Leave out the pictures and retype everything else in the records below exactly.
(Beginning of RECORDS SUPPLIED)
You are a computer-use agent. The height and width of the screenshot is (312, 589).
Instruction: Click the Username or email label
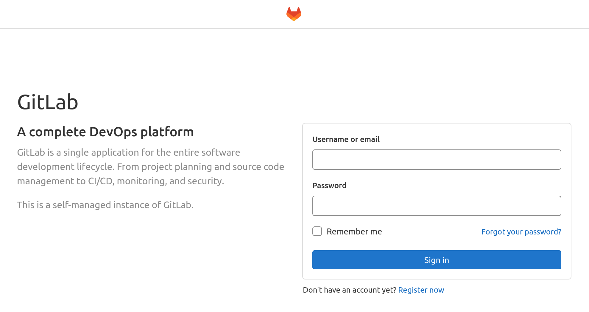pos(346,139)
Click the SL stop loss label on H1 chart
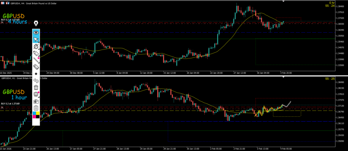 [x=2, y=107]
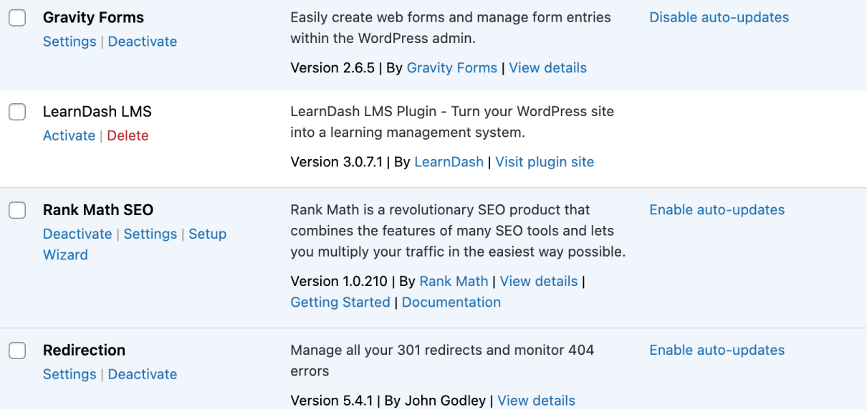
(End of RECORDS SUPPLIED)
— RESPONSE AREA —
You are a computer-use agent. The height and width of the screenshot is (312, 589).
Instruction: Click the Username or email label
pos(346,139)
Click the SL stop loss label on H1 chart
 [x=2, y=107]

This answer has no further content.